Du sport dans le tandem explosif Stiegler/Lepage, c’était un euphémisme. Le premier ne réussit à convaincre le second de ne pas couper tous les vivres aux institutions de l’art contemporain ("Ces relais de la mondialisation marchande de l’art et cache sexe de Pinault et Arnault !") qu’en nommant les Yes Men au Palais de Tokyo et le tandem Nicolas Frize/ Bernard Lubat à l’IRCAM, qui abriterait désormais un département "oralité, rap et slam". "Sacrilège ! qu’aurait pensé Vilar ?" gémissait la plume d’Armelle Héliot dans Le Figaro en apprenant l’arrivée de Jacques Livchine à la tête du festival d’Avignon et l’organisation de kapouchnik au Palais des papes.

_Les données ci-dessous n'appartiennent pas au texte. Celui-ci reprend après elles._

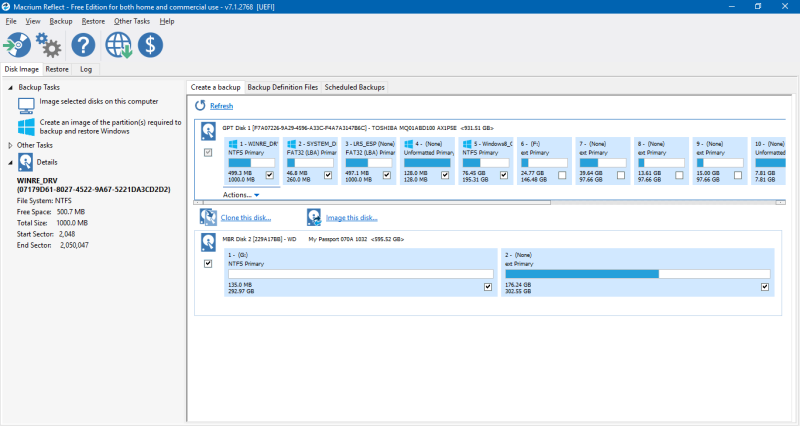Collapse the Backup Tasks section

(10, 88)
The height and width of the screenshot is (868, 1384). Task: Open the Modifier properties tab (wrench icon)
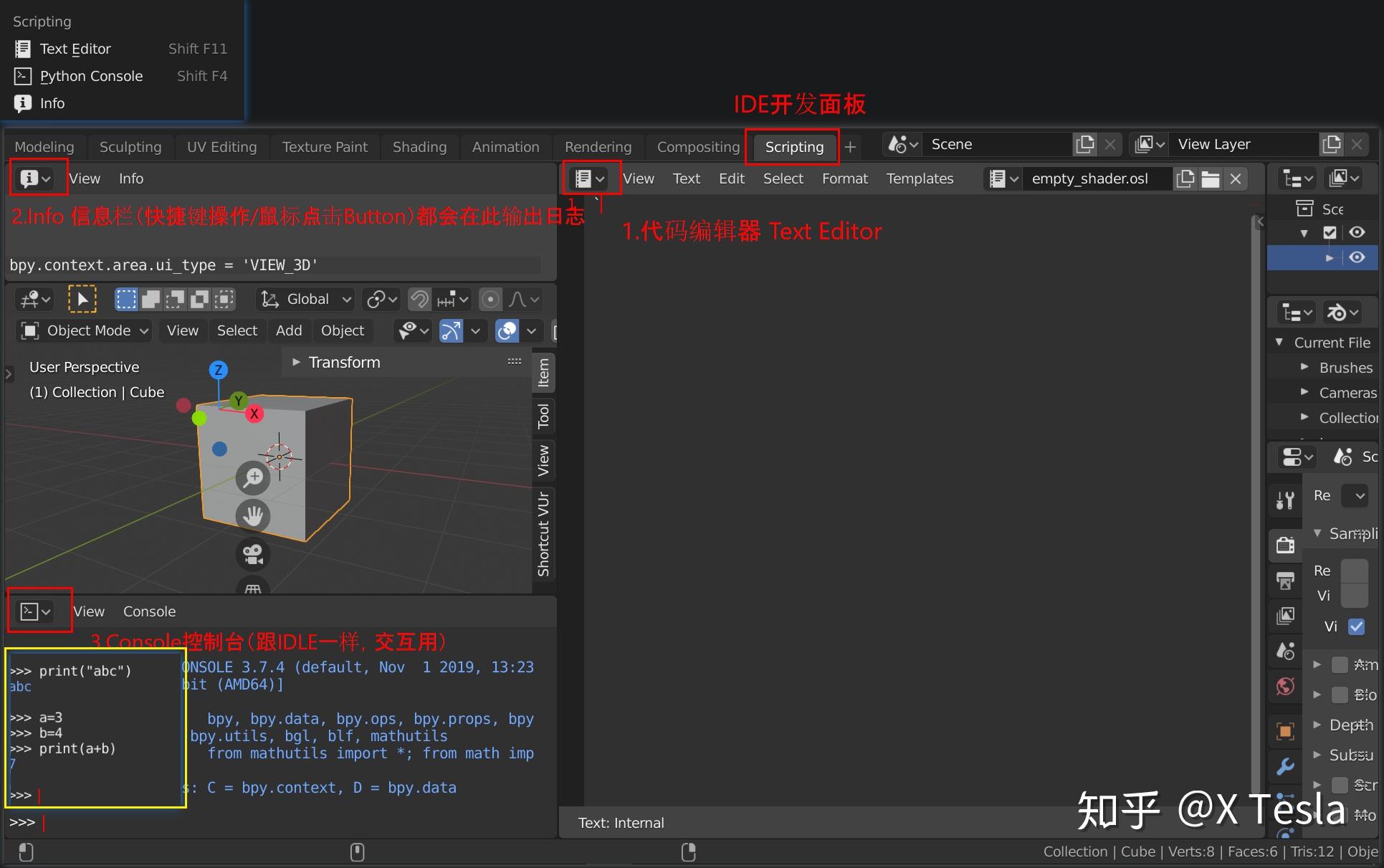click(x=1284, y=767)
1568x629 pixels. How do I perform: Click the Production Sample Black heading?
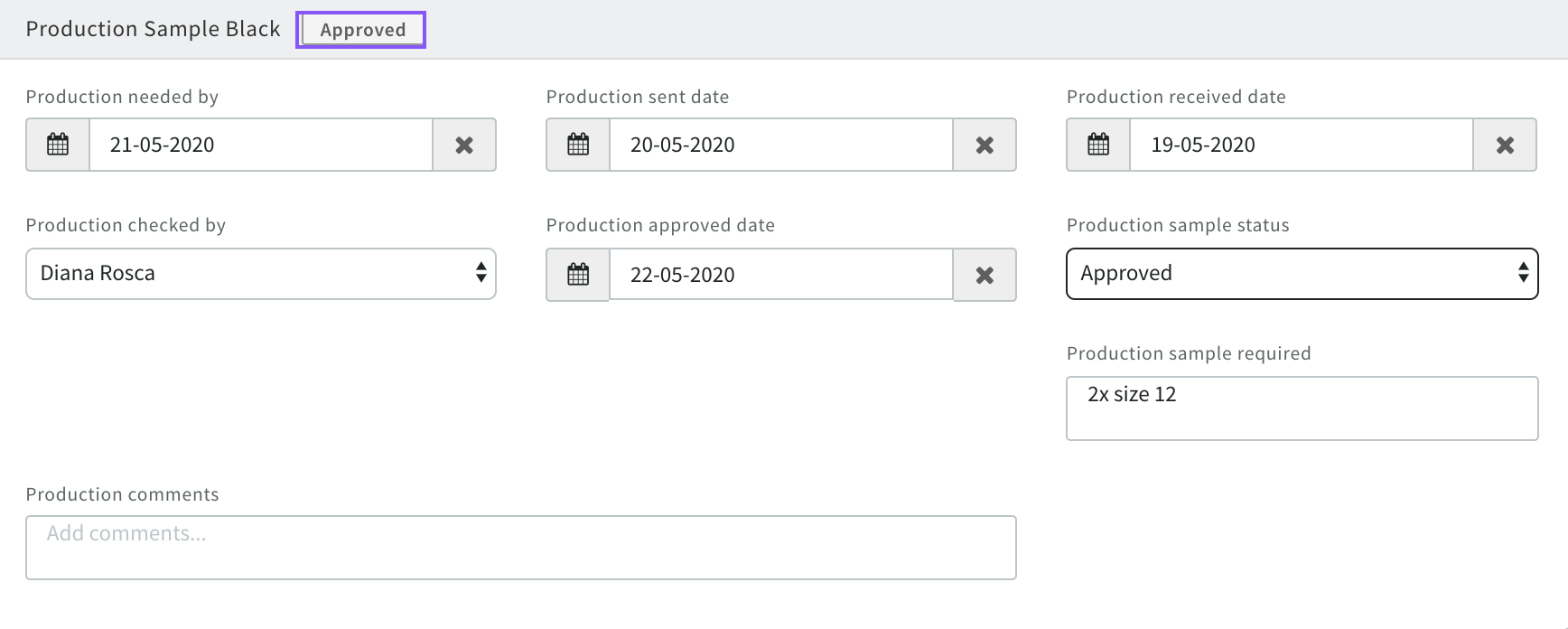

Il y eut bien quelques frictions entre le nouveau conseiller aux Arts de la relation vivante, Nicolas Roméas, et la Présidente Anémone, dont il ne partageait pas le goût pour les fastes royaux. Mais il finit par accepter le principe d’une comédie royale chaque année à Versailles, lorsque son bras droit Edith Rappoport lui suggéra d’en confier la mise en scène aux 26000 Couverts. D’autant plus qu’il prenait sa revanche tous les 4 août, avec une Nuit de l’abolition des privilèges menée par Fantazio. Quant à la reconversion des casernes désaffectées en coopératives artistiques autogérées sous la houlette de Samuel Wahl, conseiller aux Zones de Chaos artistique et d’Autonomie politique – à moins que ce ne soit le contraire– elle inspira une tribune vigoureuse à Jean-Pierre Chevénement : "Le communautarisme artistique assassine la République !" tandis que Ségolène Royal hurlait au "désordre tout juste juste". Le ministre de l’Intérieur, Christian Picquet dut (discrètement) prêter main forte, en envoyant une force spéciale de la police de proximité protéger les Zones d’autonomie artistique contre les attentats annoncés du FNDP (4) qui avait pris le maquis.

Il n’empêche : la Révolution contre-culturelle et citoyenne était en marche.

Valérie de Saint-Do

1. Le Palais, pas la ville

2. "In Real Life"

3. Centre dramatique national

4. Front National de la Droite Populaire, les deux formations ayant fusionné après mai 2012.